*** Material for this task ***

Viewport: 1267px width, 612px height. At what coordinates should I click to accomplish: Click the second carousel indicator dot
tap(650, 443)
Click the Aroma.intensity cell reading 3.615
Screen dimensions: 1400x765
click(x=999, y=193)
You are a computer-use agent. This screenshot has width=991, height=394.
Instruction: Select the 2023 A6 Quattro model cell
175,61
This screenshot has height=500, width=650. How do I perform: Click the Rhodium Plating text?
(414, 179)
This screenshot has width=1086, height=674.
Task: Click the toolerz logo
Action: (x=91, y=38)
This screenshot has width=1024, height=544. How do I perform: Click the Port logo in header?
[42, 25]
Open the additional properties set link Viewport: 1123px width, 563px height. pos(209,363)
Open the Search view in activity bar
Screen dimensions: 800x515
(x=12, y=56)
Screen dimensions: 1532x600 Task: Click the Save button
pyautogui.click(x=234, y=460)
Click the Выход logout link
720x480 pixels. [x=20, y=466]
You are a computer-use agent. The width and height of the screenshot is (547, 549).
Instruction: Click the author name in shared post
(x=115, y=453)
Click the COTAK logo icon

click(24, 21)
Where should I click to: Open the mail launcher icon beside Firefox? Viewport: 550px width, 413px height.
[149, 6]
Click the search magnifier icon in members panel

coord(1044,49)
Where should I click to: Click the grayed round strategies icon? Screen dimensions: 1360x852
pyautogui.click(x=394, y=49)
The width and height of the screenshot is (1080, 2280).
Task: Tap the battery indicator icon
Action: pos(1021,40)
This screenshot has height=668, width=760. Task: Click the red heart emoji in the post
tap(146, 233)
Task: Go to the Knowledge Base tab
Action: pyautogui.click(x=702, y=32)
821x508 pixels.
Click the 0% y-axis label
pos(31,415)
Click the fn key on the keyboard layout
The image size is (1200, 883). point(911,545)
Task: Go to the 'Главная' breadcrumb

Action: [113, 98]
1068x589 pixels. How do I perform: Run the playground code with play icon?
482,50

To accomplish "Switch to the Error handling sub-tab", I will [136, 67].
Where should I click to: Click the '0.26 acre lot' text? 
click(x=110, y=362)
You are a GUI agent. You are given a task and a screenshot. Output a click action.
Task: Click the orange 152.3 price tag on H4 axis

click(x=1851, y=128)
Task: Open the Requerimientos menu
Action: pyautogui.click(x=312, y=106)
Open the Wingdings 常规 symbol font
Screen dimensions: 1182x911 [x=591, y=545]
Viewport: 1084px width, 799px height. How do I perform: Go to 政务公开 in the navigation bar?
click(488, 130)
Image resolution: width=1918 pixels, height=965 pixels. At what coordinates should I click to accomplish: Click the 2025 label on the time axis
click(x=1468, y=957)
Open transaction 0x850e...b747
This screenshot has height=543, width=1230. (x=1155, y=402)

*** End of Material for this task ***

• Aim of the task:
Give the whole listing again, character for character.

• Solution for this problem:
Viewport: 1267px width, 612px height. At what coordinates should I click to accomplish: Click the second carousel indicator dot
tap(650, 443)
Click the Aroma.intensity cell reading 3.615
Screen dimensions: 1400x765
click(x=999, y=193)
You are a computer-use agent. This screenshot has width=991, height=394.
Instruction: Select the 2023 A6 Quattro model cell
175,61
This screenshot has height=500, width=650. How do I perform: Click the Rhodium Plating text?
(414, 179)
This screenshot has width=1086, height=674.
Task: Click the toolerz logo
Action: (x=91, y=38)
This screenshot has width=1024, height=544. How do I perform: Click the Port logo in header?
[42, 25]
Open the additional properties set link Viewport: 1123px width, 563px height. pos(209,363)
Open the Search view in activity bar
Screen dimensions: 800x515
(x=12, y=56)
Screen dimensions: 1532x600 Task: Click the Save button
pyautogui.click(x=234, y=460)
Click the Выход logout link
720x480 pixels. [x=20, y=466]
You are a computer-use agent. The width and height of the screenshot is (547, 549).
Instruction: Click the author name in shared post
(x=115, y=453)
Click the COTAK logo icon

click(24, 21)
Where should I click to: Open the mail launcher icon beside Firefox? Viewport: 550px width, 413px height.
[149, 6]
Click the search magnifier icon in members panel

coord(1044,49)
Where should I click to: Click the grayed round strategies icon? Screen dimensions: 1360x852
pyautogui.click(x=394, y=49)
The width and height of the screenshot is (1080, 2280).
Task: Tap the battery indicator icon
Action: pos(1021,40)
This screenshot has height=668, width=760. Task: Click the red heart emoji in the post
tap(146, 233)
Task: Go to the Knowledge Base tab
Action: pyautogui.click(x=702, y=32)
821x508 pixels.
Click the 0% y-axis label
pos(31,415)
Click the fn key on the keyboard layout
The image size is (1200, 883). point(911,545)
Task: Go to the 'Главная' breadcrumb

Action: [113, 98]
1068x589 pixels. How do I perform: Run the playground code with play icon?
482,50

To accomplish "Switch to the Error handling sub-tab", I will [136, 67].
Where should I click to: Click the '0.26 acre lot' text? 
click(x=110, y=362)
You are a GUI agent. You are given a task and a screenshot. Output a click action.
Task: Click the orange 152.3 price tag on H4 axis

click(x=1851, y=128)
Task: Open the Requerimientos menu
Action: pyautogui.click(x=312, y=106)
Open the Wingdings 常规 symbol font
Screen dimensions: 1182x911 [x=591, y=545]
Viewport: 1084px width, 799px height. How do I perform: Go to 政务公开 in the navigation bar?
click(488, 130)
Image resolution: width=1918 pixels, height=965 pixels. At what coordinates should I click to accomplish: Click the 2025 label on the time axis
click(x=1468, y=957)
Open transaction 0x850e...b747
This screenshot has height=543, width=1230. (x=1155, y=402)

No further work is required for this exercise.